Depuis près de 15 mois, Jannik Sinner règne sans partage sur le classement ATP. Mais ce règne pourrait s’achever après l’US Open 2025. Carlos Alcaraz est en embuscade et l’Italien devra obtenir un meilleur résultat que lui à Flushing Meadows s’il veut conserver son trône. L’Espagnol, pour sa part, tente de mettre de côté cette bataille pour se concentrer uniquement sur son tennis.

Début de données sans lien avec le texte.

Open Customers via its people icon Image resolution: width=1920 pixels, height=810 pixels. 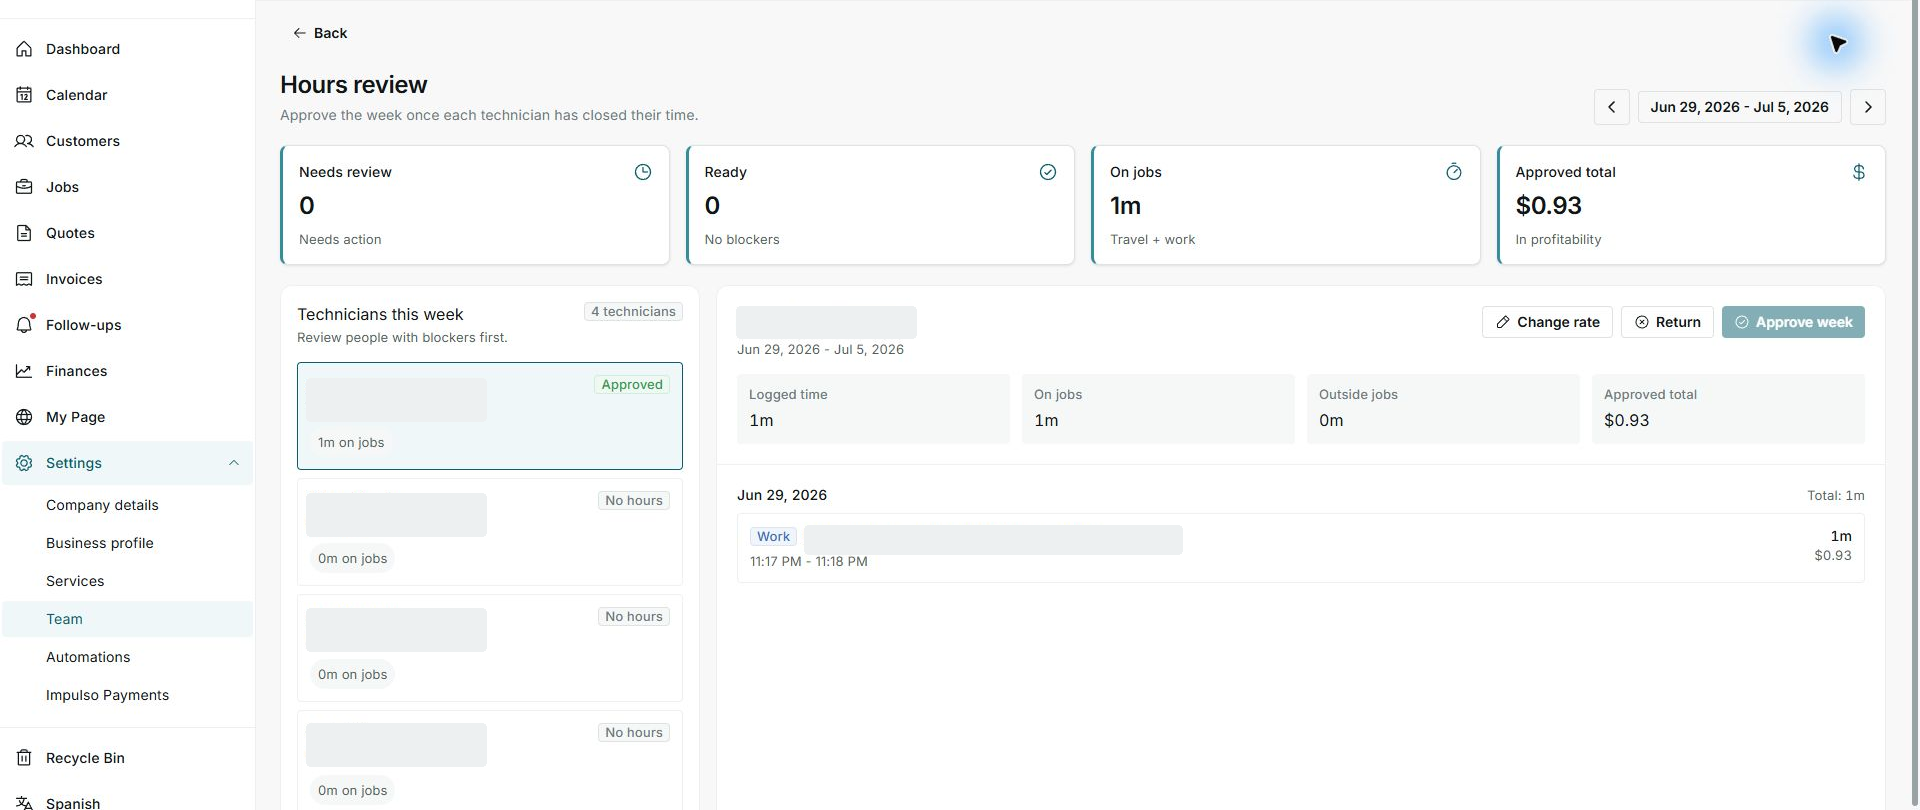click(x=24, y=141)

Le titre new-yorkais reste évidemment l’objectif majeur, mais pour ces deux prodiges, l’enjeu est aussi une lutte de pouvoir. Depuis plusieurs mois, la place de numéro un n’était plus vraiment un sujet entre eux, mais cette fois la donne a changé. Contrairement à l’Open d’Australie, Roland-Garros ou Wimbledon, la première place mondiale est bel et bien en jeu à New York. Mieux encore, Alcaraz débute virtuellement en tête, une situation qui ne s’était plus produite depuis longtemps.

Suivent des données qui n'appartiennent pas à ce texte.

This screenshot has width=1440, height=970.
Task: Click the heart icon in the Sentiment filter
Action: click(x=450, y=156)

Sur le papier, Sinner conserve encore une belle avance : 11 480 points contre 9 590 pour Alcaraz. Mais l’Italien défend son titre et donc 2 000 points, tandis que son rival, éliminé au 2e tour l’an dernier, n’en remet que 50 en jeu. Une fois ces retraits mécaniques effectués, c’est l’Espagnol qui devance de justesse son concurrent (9 540 contre 9 490). Autrement dit, celui qui ira le plus loin à l’US Open terminera numéro un mondial. En cas d’élimination au même stade, Alcaraz récupérera la première place, Sinner n’ayant d’autre choix que de faire mieux que lui pour la conserver.
Cette situation met-elle une pression supplémentaire sur les épaules de l’actuel numéro un ? D’autant qu’Alcaraz disputera toujours ses matches avec une journée d’avance, lui permettant de mettre indirectement la pression. Mais le Murcien balaie l’idée : «Je ne pense pas lui mettre de pression en gagnant, a-t-il assuré après son succès contre Reilly Opelka. Je suis certain qu’il reste concentré sur son premier tour, comme je l’étais moi-même aujourd’hui.»
Alcaraz préfère éviter toute distraction : «J’essaie de ne pas penser à la place de numéro un. Mon objectif est d’aller le plus loin possible, de jouer mon meilleur tennis, et on verra bien à la fin. Celui qui sera le plus fort méritera la place de numéro un.»
La situation est limpide, ce qui n’est pas toujours le cas avant un Grand Chelem. D’ailleurs, lorsque Sinner avait conquis pour la première fois la première place, c’était après une demi-finale perdue à Roland-Garros face à… Alcaraz, vainqueur du tournoi.
Cette fois, il n’y aura pas de calcul compliqué. Alcaraz pourrait profiter du contrecoup des trois mois d’absence de Sinner plus tôt dans la saison. L’Italien, revenu en mai, avait alors retrouvé son trône, mais son rival avait entre-temps engrangé de précieux points avec ses titres à Rotterdam, Monte-Carlo et Rome. C’est peut-être maintenant que cette coupure forcée de Sinner pèsera réellement dans la balance.